Propósitos personales para después de las vacaciones veraniegas

Boston

El autor describe como, en un reciente viaje a Boston, encontró tres frases históricas que deberíamos utilizar para dar más sentido a nuestra manera de enfocar la vida laboral


Siempre que volvemos del verano, o cuando empezamos un nuevo año, la mayoría de la gente suele hacerse un listado de propósitos a acometer en el siguiente período. Es el momento en el que nos ponemos voluntaristas y damos rienda suelta a nuestra capacidad para cambiar y transformarnos.

En verano he tenido la suerte de recalar en Estados Unidos. Siempre se aprende en cada lugar que visitas y esta no ha sido una excepción. Recorriendo algunos de los lugares históricos del país, me he encontrado algunas frases que dan sentido a la contribución que cada uno de nosotros tenemos que hacer para las organizaciones en las que trabajamos y para la sociedad en la que vivimos. Estas tres que mencionaré a continuación se han incorporado a mis principios de actuación para este nuevo curso.

En el memorial de John Fitzgerald Kennedy en Boston se puede leer la siguiente frase: “Una persona puede aportar la diferencia, y todo el mundo tiene que intentarlo”. Creo que es un buen consejo para abordar nuestra vida profesional. No debemos caer en la autocomplacencia, la desilusión o la rutina. Las organizaciones pueden crear marcos que favorecen el desarrollo personal, pero está en cada uno de nosotros la posibilidad de transformarlas y de aportar nuestras capacidades y conocimientos.
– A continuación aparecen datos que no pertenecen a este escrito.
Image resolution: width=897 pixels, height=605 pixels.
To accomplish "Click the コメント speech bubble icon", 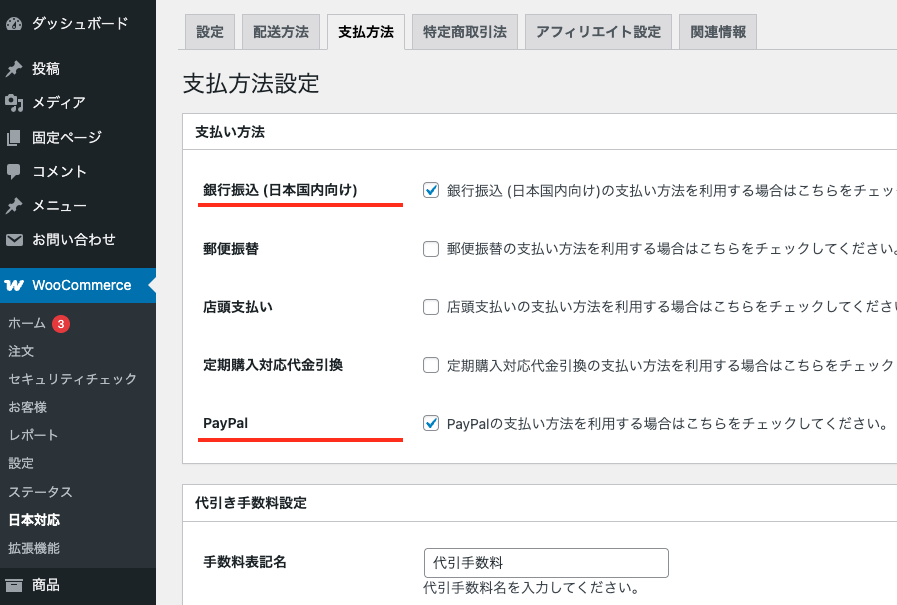I will pyautogui.click(x=14, y=172).
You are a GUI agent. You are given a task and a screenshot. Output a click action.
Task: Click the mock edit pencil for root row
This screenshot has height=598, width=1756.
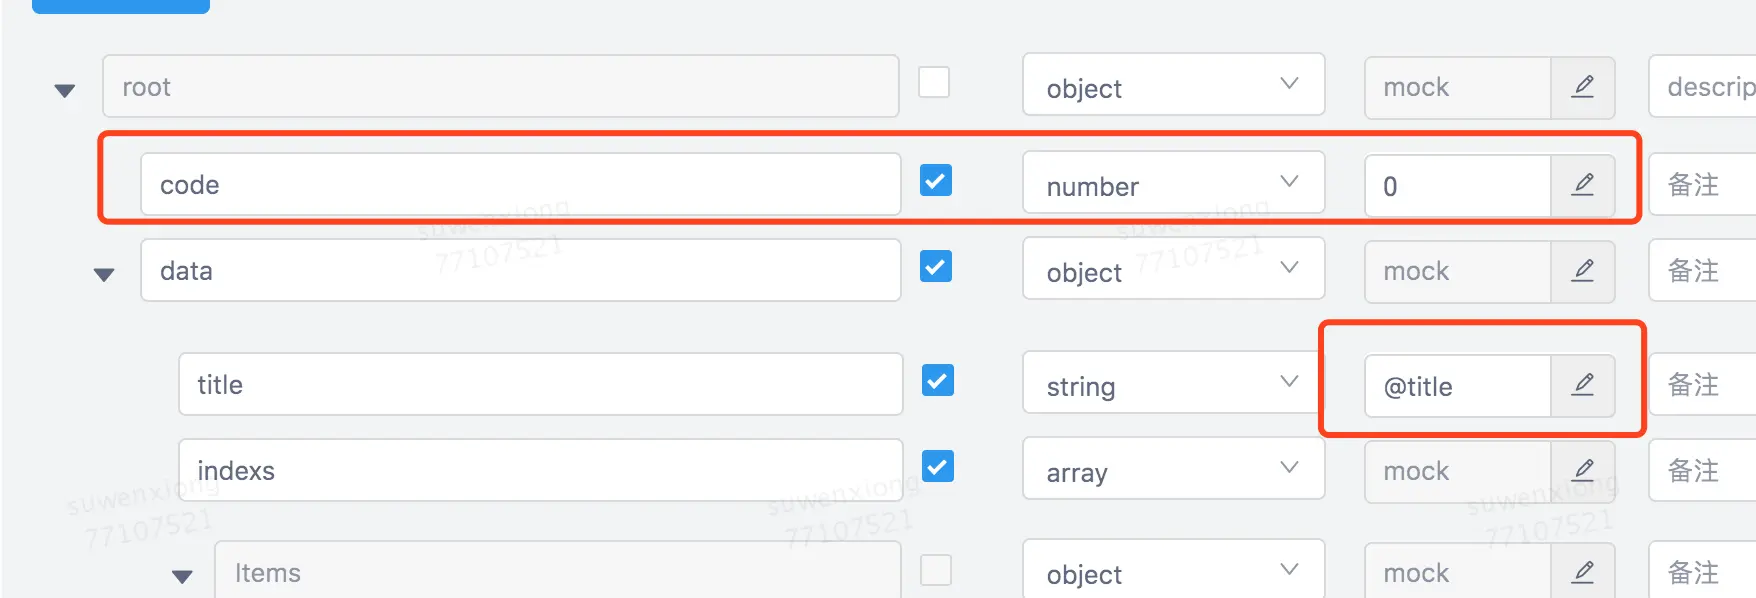tap(1582, 87)
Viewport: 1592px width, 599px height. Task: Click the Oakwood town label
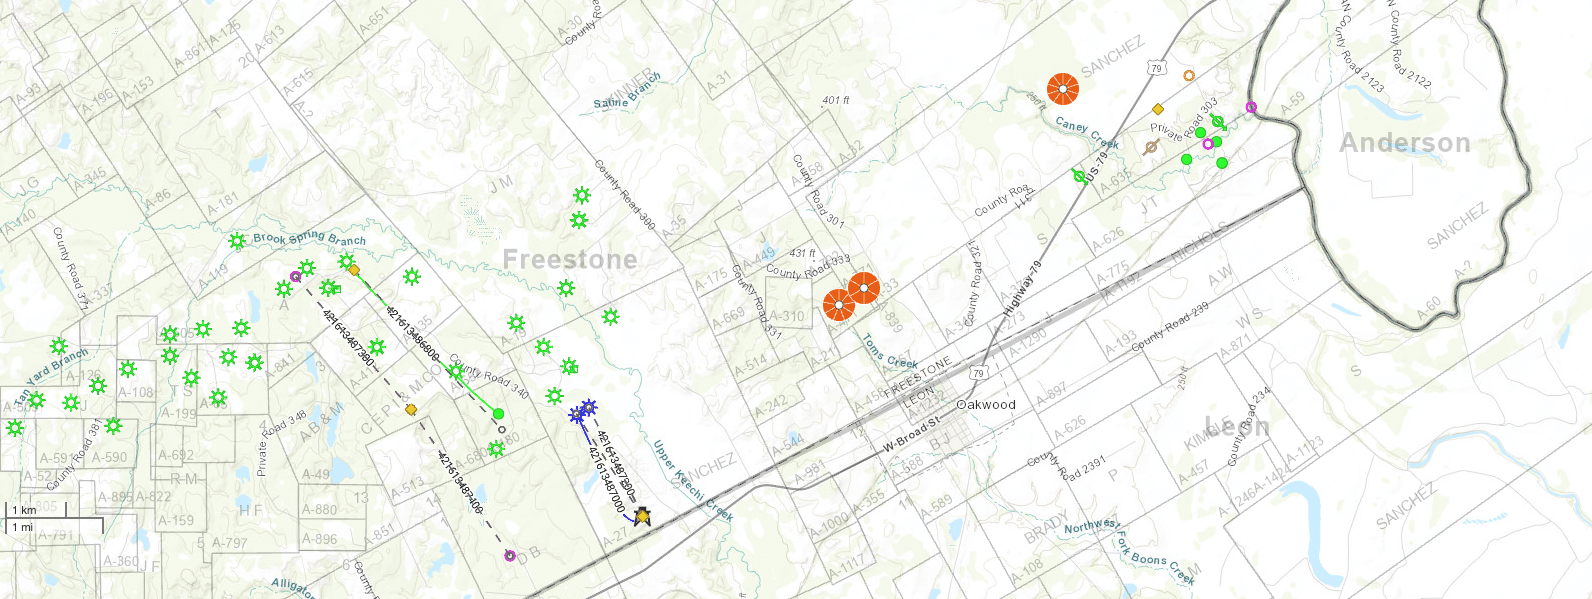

Debemos ser agentes de cambio, promotores de nuevas iniciativas, favorecedores de nuevos comportamientos o formas de actuar en la organización. Debemos tener ambición por marcar la diferencia, y huir del adocenamiento en que muchas veces convertimos nuestro paso por el mundo laboral. Poner intensidad, pasión, creatividad, riesgo, responsabilidad, colaboración con los demás, etc., debe ser una de nuestras máximas.

 

“No aceptemos las situaciones establecidas; procuremos transformarlas”

 

Visitando la primera escuela pública que se abrió en la ciudad de Boston, se puede leer en el frontispicio una frase de Benjamin Franklin: “Una inversión en conocimiento siempre paga el máximo interés”. Creo que debemos intentar, cada uno de nosotros y nosotras, hacernos responsables de nuestro proceso de aprendizaje y de adquisición de conocimientos, con independencia de lo que las organizaciones arbitren en tal sentido.

El aprendizaje permanente es parte sustancial de nuestro devenir profesional. La apertura mental, la búsqueda de nuevas experiencias, el plan de lecturas, los intercambios con compañeros, clientes, proveedores, y un largo etcétera, deben ocupar una parte importante de nuestro tiempo profesional. Las personas formadas con voluntad de diferenciación y solidarias con el grupo son quienes promueven la transformación de las organizaciones.

Lo más relevante es constatar que tenemos que poner toda nuestra energía, creatividad y conocimiento al servicio de la transformación de las organizaciones y la sociedad en que vivimos. En la Iglesia de Park Street, donde se reunían los bostonianos para preparar la insurrección contra la dominación británica, encontré esta última frase: “Mantén la calma, haz la revolución”. Éste es el espíritu que debe presidir nuestra vida profesional. No aceptemos las situaciones establecidas; procuremos transformarlas.